People forget how to “see” as they get older.
We develop very narrowly focused ways of seeing with lenses of dollar value, costs and exchanges, styles, judgements, like, don’t like, matches, doesn’t match, and so on. Most of these ways of seeing are only valye judgements and ways of deciphering the parts which are useful to us in this moment or as a possible worthy investment for the future.
As children we are seeing everything. We don’t understand anything. Nothing yet has a label, a name, a story, a solid place in some solid world. We are deciphering everything. Only as we get older do we develop a value based way of seeing.
Seeing outwardly is mirrored with seeing inwardly. Seeing the mind. What does that look like?
An example: when we walk into a room, each of us, in our own way, lets our eyes gravitate to a certain thing. We may be book people, or plant people, or rug people but one way or another – we start evaluating a certain element. Sometimes we fixate on a thing. But most often, much of the scene is forgotten in exchange for a few minor details.
Our minds are the same way. We could tell each other enormous details about the work that we do, or the way our cars work or the secrets to doing a crossword puzzle, but to tell someone how you feel about something, or what it is to be alive, or how a particular event shaped your life… sometimes we are hard-pressed to offer up an adequate explanation.
So here, today, we are going to work on seeing. We have before us a paper. It is a window. A window into the world. The paper is not a flat surface. It has depth. The depth only needs to be discovered and the doorways opened.
As we do this, uncovering doorways, clearing passages, trading the two dimensionality of the paper for a 3d vision so we do do this in our minds. This is the sense of discovery we sometimes lose as we grow older. So we are looking again. We are discovering again.
But where to begin?
The mind is like a tapestry made of many threads. But also, they are all one thread, because they all lead to the divine. So choose any thread.
Today, let us choose the very first feeling that comes to mind. Anything! Any feeling. Happy, Sad. Generous, Lustful. ANYTHING!
What color is it? What shape? Is it jagged and sharp or soft and supple?
This paper is you looking at a sudden visual image of your mind. THERE IT IS! A snapshot. It’s all happening. RIght there on the paper.
Now, around that word, that emotion, there are events. There are things which you equate to it. Can you draw them out without getting particularly caught up in the rendering? Explore them without getting trapped by the need to make it look like something?

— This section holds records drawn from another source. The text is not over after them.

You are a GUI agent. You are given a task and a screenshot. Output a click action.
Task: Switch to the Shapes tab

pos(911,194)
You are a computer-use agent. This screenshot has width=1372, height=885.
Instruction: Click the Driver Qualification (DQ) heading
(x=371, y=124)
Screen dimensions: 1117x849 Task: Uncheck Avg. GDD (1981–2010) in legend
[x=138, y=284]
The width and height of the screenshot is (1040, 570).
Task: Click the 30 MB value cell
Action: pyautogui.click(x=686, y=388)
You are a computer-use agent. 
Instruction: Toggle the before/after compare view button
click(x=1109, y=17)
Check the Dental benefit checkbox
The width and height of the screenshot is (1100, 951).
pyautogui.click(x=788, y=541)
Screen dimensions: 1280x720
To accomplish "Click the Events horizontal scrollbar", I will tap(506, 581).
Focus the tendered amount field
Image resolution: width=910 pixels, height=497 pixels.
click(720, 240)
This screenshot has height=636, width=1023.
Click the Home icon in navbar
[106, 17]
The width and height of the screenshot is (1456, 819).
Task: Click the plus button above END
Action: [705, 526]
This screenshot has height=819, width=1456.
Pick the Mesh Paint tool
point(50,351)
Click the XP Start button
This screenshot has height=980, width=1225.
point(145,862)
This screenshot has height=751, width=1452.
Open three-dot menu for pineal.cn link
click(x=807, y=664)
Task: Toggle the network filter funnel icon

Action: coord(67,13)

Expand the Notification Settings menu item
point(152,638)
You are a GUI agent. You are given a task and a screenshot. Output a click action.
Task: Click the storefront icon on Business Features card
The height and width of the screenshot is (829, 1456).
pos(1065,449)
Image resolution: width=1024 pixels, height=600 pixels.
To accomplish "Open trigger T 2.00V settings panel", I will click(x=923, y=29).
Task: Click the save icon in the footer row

This is another part of ourselves that escapes us as we grow older. When we are young we are so pleased with our purple sky, our tree that looks like a fuzzy q-tip and the cow which floats above the hacksaw grass. Then some adult comes along and says: the sky is blue not purple, that doesn’t look like a tree, and did you actually look at a picture of a cow for that? because cows do not have five legs.
We go away, disheartened and start to look at our drawings as if they need to be recreations of reality, not visual representations of our own mental space. This is where the impressionists and abstractionists from the early nineteen hundreds had a eureka. They revolted against the, at that time, art of painting reality as it was seen and transformed art into painting reality as it was experienced.
So we want to paint it as we experience it. We want to feel it and be it and breathe it. This is the practice we return to every day and the more we say ‘what am I seeing here?’ the better we get at it, weeding through our projections and stories, allowing the objects and people that become placeholders in our lives to be as they are rather than as we think they are and building world on that foundation.